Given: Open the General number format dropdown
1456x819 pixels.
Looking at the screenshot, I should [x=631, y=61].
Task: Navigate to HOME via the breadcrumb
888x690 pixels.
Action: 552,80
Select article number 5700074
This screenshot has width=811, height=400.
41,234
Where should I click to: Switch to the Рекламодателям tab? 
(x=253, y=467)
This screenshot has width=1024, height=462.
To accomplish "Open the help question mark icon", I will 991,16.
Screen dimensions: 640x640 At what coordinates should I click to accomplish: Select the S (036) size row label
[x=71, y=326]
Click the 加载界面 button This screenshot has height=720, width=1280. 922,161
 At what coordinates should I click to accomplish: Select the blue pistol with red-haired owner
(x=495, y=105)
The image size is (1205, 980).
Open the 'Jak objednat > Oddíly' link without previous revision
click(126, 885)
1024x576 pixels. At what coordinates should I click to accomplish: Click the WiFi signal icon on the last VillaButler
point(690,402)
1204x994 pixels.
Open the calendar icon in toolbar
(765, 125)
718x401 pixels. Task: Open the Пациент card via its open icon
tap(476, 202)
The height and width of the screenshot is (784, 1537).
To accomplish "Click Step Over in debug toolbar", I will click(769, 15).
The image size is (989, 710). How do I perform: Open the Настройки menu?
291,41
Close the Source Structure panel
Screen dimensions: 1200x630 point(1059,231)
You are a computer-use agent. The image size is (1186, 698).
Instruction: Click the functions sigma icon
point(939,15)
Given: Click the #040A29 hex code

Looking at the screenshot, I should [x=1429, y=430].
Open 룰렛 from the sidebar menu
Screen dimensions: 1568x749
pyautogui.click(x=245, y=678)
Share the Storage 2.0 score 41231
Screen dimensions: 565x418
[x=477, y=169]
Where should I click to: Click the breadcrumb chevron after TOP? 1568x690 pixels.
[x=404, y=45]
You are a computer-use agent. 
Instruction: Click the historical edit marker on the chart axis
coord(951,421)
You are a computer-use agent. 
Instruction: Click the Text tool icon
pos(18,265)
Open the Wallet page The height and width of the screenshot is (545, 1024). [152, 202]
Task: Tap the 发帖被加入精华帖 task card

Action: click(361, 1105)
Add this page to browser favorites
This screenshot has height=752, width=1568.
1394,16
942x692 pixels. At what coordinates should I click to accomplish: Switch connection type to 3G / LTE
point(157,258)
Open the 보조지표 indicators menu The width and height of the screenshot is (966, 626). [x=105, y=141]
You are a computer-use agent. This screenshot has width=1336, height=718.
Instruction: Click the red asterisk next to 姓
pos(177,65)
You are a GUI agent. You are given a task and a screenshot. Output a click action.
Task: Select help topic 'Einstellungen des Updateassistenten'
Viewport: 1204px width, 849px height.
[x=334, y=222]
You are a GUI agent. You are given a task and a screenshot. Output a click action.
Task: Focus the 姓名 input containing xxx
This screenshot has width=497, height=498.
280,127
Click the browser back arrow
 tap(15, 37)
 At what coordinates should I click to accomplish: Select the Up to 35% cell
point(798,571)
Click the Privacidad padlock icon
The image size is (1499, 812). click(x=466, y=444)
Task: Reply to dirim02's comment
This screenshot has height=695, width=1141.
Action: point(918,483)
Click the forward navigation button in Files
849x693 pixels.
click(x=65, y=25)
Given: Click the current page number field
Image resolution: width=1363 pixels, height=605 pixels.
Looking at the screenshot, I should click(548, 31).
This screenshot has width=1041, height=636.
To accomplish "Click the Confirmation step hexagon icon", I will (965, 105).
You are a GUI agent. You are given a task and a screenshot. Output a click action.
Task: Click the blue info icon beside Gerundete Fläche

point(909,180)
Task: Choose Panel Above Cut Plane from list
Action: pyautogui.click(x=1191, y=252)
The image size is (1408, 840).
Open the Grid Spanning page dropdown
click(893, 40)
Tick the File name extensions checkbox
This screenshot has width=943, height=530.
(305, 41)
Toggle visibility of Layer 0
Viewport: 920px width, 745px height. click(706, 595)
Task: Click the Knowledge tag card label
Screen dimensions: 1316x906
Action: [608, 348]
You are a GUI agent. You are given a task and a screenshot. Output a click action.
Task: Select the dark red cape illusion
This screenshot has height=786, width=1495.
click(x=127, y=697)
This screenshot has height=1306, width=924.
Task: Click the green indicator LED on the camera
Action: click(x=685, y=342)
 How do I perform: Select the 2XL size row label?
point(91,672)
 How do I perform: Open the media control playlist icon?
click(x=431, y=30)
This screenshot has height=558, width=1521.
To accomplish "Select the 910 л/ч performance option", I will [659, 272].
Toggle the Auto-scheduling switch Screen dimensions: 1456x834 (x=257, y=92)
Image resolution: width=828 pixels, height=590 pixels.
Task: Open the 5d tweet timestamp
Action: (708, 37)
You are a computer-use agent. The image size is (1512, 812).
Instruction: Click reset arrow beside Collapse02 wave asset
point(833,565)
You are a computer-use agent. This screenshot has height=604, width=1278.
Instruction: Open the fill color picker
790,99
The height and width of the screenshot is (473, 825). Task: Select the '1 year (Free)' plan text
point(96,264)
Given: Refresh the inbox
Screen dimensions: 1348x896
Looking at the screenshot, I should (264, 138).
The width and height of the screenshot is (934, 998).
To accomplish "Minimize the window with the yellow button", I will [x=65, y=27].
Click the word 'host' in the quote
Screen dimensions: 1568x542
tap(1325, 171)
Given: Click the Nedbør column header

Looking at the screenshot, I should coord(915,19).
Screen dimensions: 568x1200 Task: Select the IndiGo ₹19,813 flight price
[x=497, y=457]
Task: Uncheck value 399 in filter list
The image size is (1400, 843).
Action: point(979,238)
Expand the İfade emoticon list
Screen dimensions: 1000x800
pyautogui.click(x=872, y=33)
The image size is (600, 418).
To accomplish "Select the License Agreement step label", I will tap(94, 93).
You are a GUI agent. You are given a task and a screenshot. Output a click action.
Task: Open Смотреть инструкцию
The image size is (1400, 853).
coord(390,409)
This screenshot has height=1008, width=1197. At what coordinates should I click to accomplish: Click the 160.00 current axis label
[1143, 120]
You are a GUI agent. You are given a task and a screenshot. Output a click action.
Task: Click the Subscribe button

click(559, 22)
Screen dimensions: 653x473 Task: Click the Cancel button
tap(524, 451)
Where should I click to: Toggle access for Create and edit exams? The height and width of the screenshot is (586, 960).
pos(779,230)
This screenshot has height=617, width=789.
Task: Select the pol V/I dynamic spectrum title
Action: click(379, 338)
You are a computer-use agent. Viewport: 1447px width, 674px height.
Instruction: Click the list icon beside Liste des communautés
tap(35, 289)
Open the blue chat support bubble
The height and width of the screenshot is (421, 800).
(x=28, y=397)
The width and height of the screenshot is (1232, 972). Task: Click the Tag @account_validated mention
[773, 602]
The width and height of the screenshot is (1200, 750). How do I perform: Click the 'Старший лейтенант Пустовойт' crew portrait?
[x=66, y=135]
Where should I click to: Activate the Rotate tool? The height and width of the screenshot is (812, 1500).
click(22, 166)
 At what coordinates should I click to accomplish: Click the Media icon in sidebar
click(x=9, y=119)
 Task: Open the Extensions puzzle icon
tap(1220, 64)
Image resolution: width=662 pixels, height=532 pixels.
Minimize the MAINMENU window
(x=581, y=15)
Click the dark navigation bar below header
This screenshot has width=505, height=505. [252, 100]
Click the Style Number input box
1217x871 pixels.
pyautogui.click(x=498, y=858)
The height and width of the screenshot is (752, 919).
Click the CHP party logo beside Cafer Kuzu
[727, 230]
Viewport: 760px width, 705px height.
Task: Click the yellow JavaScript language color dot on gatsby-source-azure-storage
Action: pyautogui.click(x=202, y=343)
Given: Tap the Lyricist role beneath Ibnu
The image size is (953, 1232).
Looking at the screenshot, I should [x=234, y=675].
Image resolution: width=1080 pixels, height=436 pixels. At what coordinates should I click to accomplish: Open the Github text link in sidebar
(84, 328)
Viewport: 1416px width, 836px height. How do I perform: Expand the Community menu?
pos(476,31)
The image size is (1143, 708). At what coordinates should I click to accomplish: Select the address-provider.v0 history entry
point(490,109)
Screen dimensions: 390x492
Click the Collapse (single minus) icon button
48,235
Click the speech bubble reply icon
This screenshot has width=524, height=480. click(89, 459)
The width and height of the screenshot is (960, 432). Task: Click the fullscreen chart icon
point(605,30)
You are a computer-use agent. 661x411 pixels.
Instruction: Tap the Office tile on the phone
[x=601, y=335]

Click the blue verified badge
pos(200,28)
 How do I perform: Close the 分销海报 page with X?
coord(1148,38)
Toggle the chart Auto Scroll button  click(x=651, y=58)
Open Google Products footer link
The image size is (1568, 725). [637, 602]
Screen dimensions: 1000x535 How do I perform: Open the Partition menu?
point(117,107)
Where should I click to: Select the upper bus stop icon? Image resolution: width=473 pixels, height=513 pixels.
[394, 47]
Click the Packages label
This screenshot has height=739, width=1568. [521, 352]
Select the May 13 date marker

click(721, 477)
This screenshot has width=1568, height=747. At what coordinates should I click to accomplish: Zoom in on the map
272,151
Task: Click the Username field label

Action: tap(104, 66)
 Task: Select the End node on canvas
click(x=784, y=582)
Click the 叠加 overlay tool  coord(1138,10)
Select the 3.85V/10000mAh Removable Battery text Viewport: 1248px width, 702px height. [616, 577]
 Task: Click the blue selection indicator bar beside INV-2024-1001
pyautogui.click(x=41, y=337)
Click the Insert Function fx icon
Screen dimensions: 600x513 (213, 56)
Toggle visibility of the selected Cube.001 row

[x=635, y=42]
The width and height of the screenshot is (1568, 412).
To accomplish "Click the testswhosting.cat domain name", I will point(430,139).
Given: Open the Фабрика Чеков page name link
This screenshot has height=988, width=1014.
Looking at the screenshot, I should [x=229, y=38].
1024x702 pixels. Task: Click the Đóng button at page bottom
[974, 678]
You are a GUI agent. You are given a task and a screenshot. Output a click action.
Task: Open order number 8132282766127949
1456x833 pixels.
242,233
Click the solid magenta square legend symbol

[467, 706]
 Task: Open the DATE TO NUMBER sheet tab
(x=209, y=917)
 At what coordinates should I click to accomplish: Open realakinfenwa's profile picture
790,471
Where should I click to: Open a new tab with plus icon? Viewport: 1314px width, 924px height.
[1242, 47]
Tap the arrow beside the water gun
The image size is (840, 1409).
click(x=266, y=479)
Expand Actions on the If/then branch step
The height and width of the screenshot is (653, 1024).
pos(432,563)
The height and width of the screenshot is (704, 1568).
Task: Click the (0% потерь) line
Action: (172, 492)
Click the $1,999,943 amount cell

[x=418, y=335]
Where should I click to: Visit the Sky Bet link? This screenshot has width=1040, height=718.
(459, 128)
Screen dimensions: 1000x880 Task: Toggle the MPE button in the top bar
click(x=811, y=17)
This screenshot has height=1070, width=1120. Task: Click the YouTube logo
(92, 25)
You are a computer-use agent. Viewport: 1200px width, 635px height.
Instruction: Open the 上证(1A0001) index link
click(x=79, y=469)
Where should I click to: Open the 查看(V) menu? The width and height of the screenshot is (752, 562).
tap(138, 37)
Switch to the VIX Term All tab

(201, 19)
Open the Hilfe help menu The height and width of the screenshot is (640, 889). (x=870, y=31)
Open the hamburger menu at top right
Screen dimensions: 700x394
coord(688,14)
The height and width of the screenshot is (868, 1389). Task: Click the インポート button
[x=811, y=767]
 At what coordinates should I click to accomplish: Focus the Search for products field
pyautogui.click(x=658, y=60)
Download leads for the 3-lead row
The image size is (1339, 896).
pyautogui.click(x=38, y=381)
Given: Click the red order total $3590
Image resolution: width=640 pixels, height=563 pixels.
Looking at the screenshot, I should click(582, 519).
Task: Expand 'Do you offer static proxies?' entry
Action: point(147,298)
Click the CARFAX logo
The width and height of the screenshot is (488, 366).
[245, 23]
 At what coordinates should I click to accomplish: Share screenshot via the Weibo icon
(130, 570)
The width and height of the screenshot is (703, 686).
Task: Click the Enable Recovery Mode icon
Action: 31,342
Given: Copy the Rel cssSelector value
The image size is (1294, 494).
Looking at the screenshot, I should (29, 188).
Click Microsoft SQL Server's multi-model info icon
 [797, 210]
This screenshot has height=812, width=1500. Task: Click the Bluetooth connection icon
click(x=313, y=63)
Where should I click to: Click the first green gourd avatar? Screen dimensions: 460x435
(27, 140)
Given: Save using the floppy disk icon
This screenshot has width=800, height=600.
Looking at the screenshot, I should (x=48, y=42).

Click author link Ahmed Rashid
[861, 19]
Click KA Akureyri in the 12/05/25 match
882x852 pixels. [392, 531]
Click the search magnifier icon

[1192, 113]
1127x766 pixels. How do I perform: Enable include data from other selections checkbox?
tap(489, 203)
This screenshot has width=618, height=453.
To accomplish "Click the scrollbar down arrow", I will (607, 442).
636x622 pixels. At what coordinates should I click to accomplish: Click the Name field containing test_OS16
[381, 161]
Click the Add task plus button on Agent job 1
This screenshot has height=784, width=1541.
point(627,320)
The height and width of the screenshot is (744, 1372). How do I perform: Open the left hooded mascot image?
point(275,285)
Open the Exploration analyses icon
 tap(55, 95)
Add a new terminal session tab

## PROMPT:
Please output the lines of the listing above that fall in the stretch from the one with "Select the 3.85V/10000mAh" through the one with "Given: Open the Фабрика Чеков page name link", exactly and only those.

## RESPONSE BELOW:
Select the 3.85V/10000mAh Removable Battery text Viewport: 1248px width, 702px height. [616, 577]
 Task: Click the blue selection indicator bar beside INV-2024-1001
pyautogui.click(x=41, y=337)
Click the Insert Function fx icon
Screen dimensions: 600x513 (213, 56)
Toggle visibility of the selected Cube.001 row

[x=635, y=42]
The width and height of the screenshot is (1568, 412).
To accomplish "Click the testswhosting.cat domain name", I will point(430,139).
Given: Open the Фабрика Чеков page name link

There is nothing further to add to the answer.